# JE James Cycles Sheffield



## Paul_L (28 Mar 2011)

I'm about to buy a bike from JE James in Sheffield and there are some shocking reviews about the internet for them.

Mainly poor mail order or internet purchase problems, but also the odd in store problem as well.

That said there are inevitably good reviews as well, but there are enough bad ones to make me worried.

I've spoken to them today and first impressions are good. They are building the bike i'm interested in this week for me to try this coming saturday, and if i sort the finance deal out then, i can take it away with me.

As i'm in Braford, unless there are any problems with the bike that occur straight away, i've no need to go back to them, so my interaction with them should be fairly limited.

Any good, bad or even horror stories anyone wants to share?


----------



## Moodyman (28 Mar 2011)

Another Bradfordian here.

I used them for a couple of purchases and they were quite good. They're a local bike shop with three local stores in South Yorks. They just happen to have an internet operation too.

I got good honest advice, I rang for something and they asked me for my requirements and suggested something better that was not on their website, but which they had lurking in the store for less money.

Sheffield is just about manageable if you had to take something to them under warranty.


----------



## johnr (28 Mar 2011)

I've only used them once, but the people on the phones were very helpful and the goods arrived promptly.


----------



## tubbycyclist (28 Mar 2011)

I had a problem with a cracked frame around 2 years after I bought a folder from them, and they did their best to sort it with Dahon. There were extensive delays in getting me a new bike as a replacement but those delays were the responsibility of Dahon.

Although there were a few times communication could have been better they did offer to pursue my warranty claim straight away and successfully resolved the problem. It is usually said how a firm treats its customers when things go wrong is what is important and, in my case, they came up with the goods.


----------



## mcshroom (28 Mar 2011)

Used them (Rotherham store) a few times when I've been back at my parents. They have always seemed capable and friendly enough but I've not bought anything major from them.


----------



## Sheffield_Tiger (28 Mar 2011)

> REQUIRED TASKS
a. Answer these from the forum thread about JE James Cycles:
(i) On what day was Paul_L due to try the bike the shop was building for him?
(ii) How many local stores in South Yorks does Moodyman say the shop has?
(iii) Which company does tubbycyclist blame for the delays in getting a replacement bike?
b. Repeat the part of the forum thread about JE James Cycles that opens with the words containing "Sheffield is just" and closes with "goods arrived promptly.".
c. Pick up the forum thread about JE James Cycles where it stops and continue it.

> GIVEN MATERIAL
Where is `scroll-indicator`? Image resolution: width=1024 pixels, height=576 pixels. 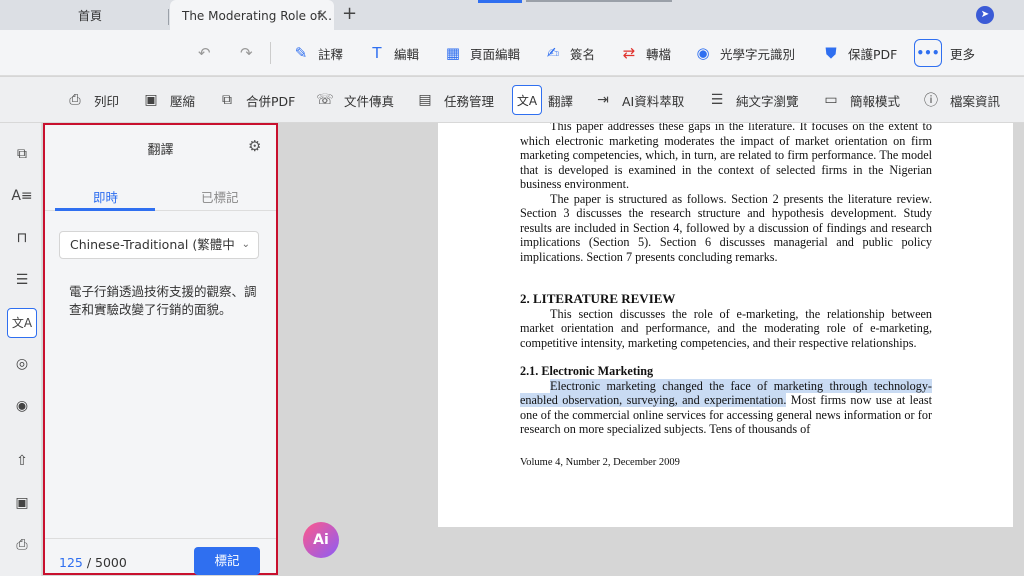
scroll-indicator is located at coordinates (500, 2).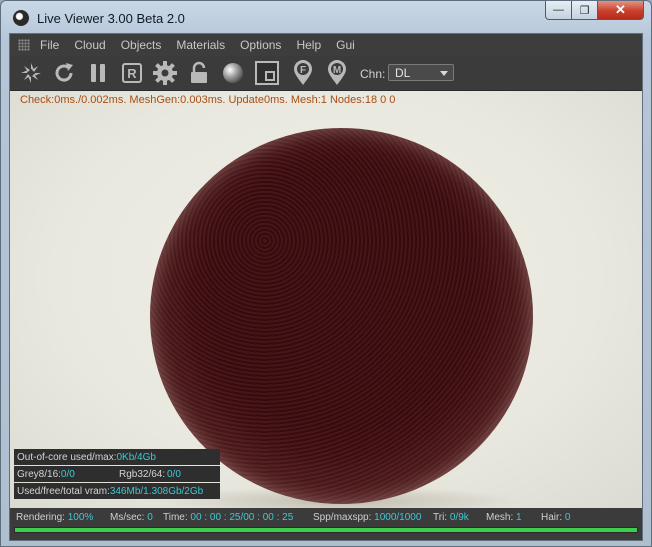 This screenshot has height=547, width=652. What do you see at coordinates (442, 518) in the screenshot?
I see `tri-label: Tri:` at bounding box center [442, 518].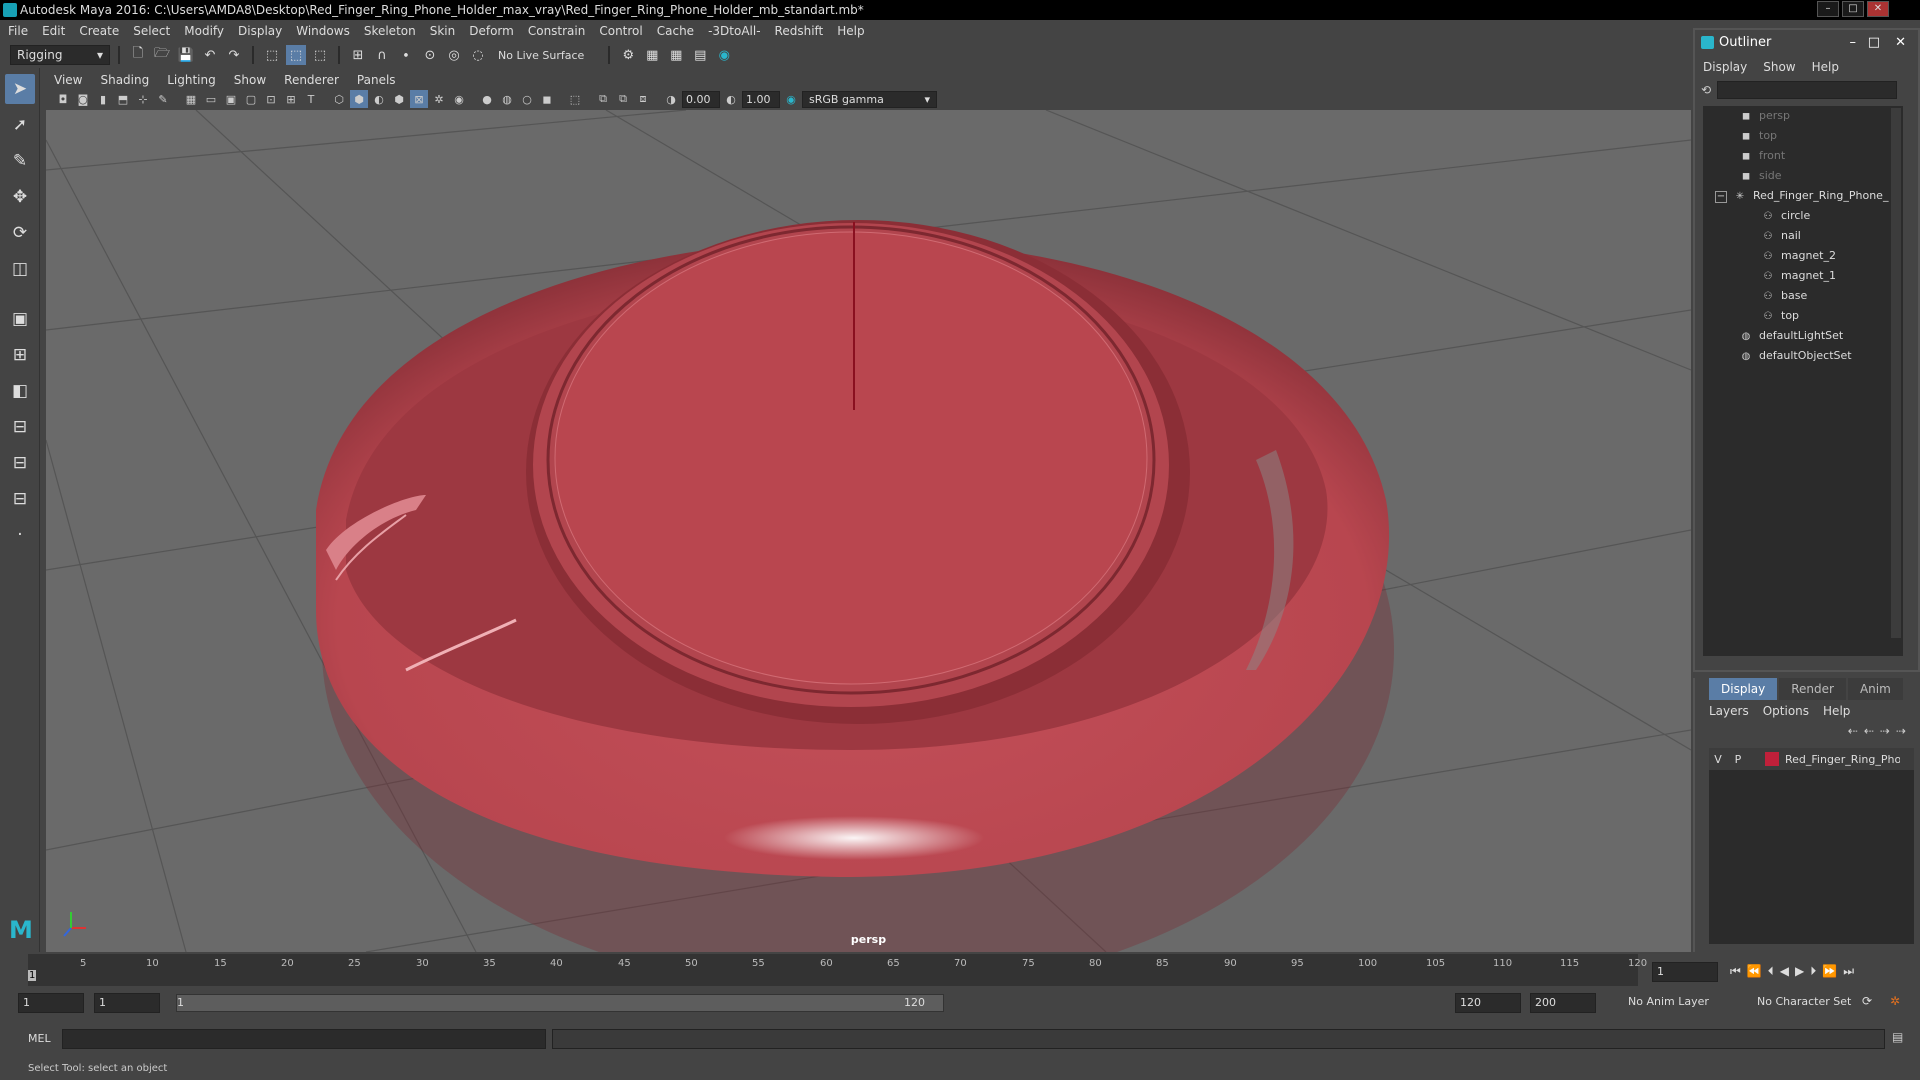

> ANSWERS
a.
(i) This coming Saturday
(ii) Three
(iii) Dahon

b.
Sheffield is just about manageable if you had to take something to them under warranty.


----------



## johnr (28 Mar 2011)

I've only used them once, but the people on the phones were very helpful and the goods arrived promptly.

c.
No problems here

Well, one minor one when a rack didn't arrive on the inter-depot order to be fitted to a bike I was picking up, but these things happen sometimes anywhere, I drove over to Rotherham and picked the rack up myself - didn't NEED it fitting for me but the Sheffield branch insisted on fitting it anyway

Most people l;eave reviews for poor service - some leave reviews for excellent "over and above" service, but few leave reviews for just what should be "standard" service - i.e what you want at an agreed price with no surprises good or bad.


----------



## Landslide (28 Mar 2011)

I use them on a semi-regular basis. 

If they've got it in stock, great. If not, then I'll look elsewhere.
I've never got the impression they're trying to bullshit me.


----------



## marinyork (29 Mar 2011)

They are generally regarded as a joke by locals (not in a malicous way) and there have been plenty of 'horror stories' - it is very far from just being the internet that's wrong with them. If you talk to enough people and add up the cumulative stories and your own experiences you soon realise why, it's just that most people shrug and laugh it off. What tends to keep people interested is that for a LBS in theory they have an excellent stock range and cheap prices. They are also one of the few companies knocking around that have 0% finance available to them. Their status as a brompton dealer and C2W also keeps business for them. I don't trust their Sheffield workshop so my bike never goes in there. They could be such a fantastic LBS if they wanted to be and really upped their game.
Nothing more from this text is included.